JAKARTA, GRESNEWS.COM -  Desakan Partai Demokrasi Indonesia Perjuangan (PDIP) yang meminta presiden Susilo Bambang Yudhoyono untuk menaikkan harga bahan bakar minyak (BBM) dinilai sebagai tindakan anomali. Sebab sebelumnya PDIP salah satu partai yang menentang  keinginan pemerintah untuk menaikan harga BBM dengan berbagai alasan. Sehingga desakan PDIP agar pemerintah SBY menaikan harga BBM bersubsidi supaya tidak membebani pemerintah mendatang,  dinilai sebagai sikap yang tidak konsisten.  

Anggota Komisi I DPR dari fraksi Demokrat,  Ramadan Pohan mempertanyakan sikap PDIP yang memiliki posisi oposisi tapi justru meminta kenaikan harga BBM. Menurut dia, presiden SBY akan menaikkan harga BBM, tapi  tanpa tekanan politik dari siapapun. “Kok dia menekan pemerintah menaikkan BBM yang menyengsarakan rakyat,” katanya di gedung Nusantara II DPR, Jakarta, Rabu (27/8).

Ramadan  mengatakan, PDIP pernah membuat buku putih berisi sejumlah alternatif untuk tidak menaikkan BBM. Menurutnya, pemerintahan mendatang perlu sabar untuk melakukan alternatif cara yang mereka buat sendiri,  saat mereka mengharamkan kenaikan BBM. Ia menilai saat ini kondisi negara sudah cukup baik sehingga tidak ada alasan untuk menaikkan harga BBM.

“Jadi ini masalah citra. SBY tidak pernah memandang citra dalam pengambilan kebijakannya. Jokowi dan PDIP sepertinya senang menaikkan citra dan mengarahkannya kesana. Kalau menurut mereka memang harus naik ya sabar saja.

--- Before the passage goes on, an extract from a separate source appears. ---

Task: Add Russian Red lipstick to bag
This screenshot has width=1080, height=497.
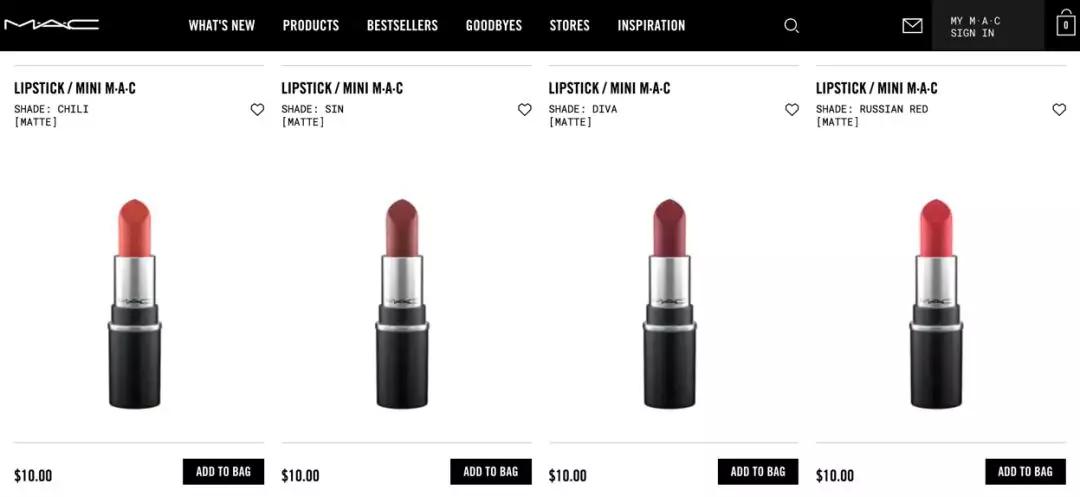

Sebentar lagi akan berkuasa. Jangan paksa-paksa SBY untuk menaikkan BBM,” katanya

Anggota komisi III dari fraksi PKS, Fahri Hamzah meminta semua pihak untuk tidak berpikir cara elit. Ia mengatakan kenaikan harga BBM harus melihat neraca keluarga Indonesia yang terdiri dari pendapatan dan pengeluaran. Menurut dia, akan berbahaya kalau pendapatan tetap sementara pengeluaran bertambah karena efek kenaikan BBM. Menurutnya, kenaikan BBM ini akan menyerang seluruh unsur-unsur pengeluaran dalam neraca keluarga seperti transportasi dan kebutuhan pokok.

"Semua kena. Itemnya ratusan atau puluhan naik semua. Itu menghajar dan membuat susah bernapas, karena itu tidak boleh naikan BBM, kecuali pemerintah mengerti cara bagaimana agar serangan terhadap neraca keluarga ini tidak menyebabkan orang lumpuh, gila, cerai, bunuh diri. Jangan main-main. Inilah pikiran PDIP dulu, sekarang kita ikuti pikiran PDIP. Kan cerdas tuh dulu," katanya di kompleks parlemen, Jakarta, Rabu (27/8).

Ia menegaskan PKS sudah menolak kenaikan BBM karena ia menilai kenaikan itu sebelumnya sudah terlalu sering. Ia menuturkan solusi yang dibutuhkan terhadap kenaikan BBM adalah garansi untuk neraca keluarga. Ia menjelaskan sebelumnya PKS mendukung Jusuf Kalla dalam pemerintahan SBY untuk menaikkan BBM. Dukungan itu menurutnya karena pengeluaran neraca keluarganya diamankan. "Dulu beli minyak sekian, begitu ditambal pakai gas aman," lanjutnya.  

Fahri melanjutkan sekarang pemerintah mendatang harus memikirkan solusi untuk mengamankan pengeluaran neraca keluarga tersebut. Sehingga menurutnya, jangan asal menaikkan harga BBM. Ia menilai orang miskin perlu dipikirkan karena mereka tidak punya pilihan hidup. "Kepentingan kami di PKS neraca rumah tangga, jangan ngomong makro ekonomi, itu omong kosong, kami berpikir rakyat itu bagaimana neraca keluarganya," katanya.

Sebelumnya politisi PDIP, Dolfie O.F. Palit meminta pemerintahan SBY tidak membebani pemerintahan Joko Widodo dengan beban pengalihan tagihan subsidi BBM. menurut dia PDIP saat ini masih mengkaji kesiapan masyarakat terhadap inflasi jika BBM akan dinaikkan.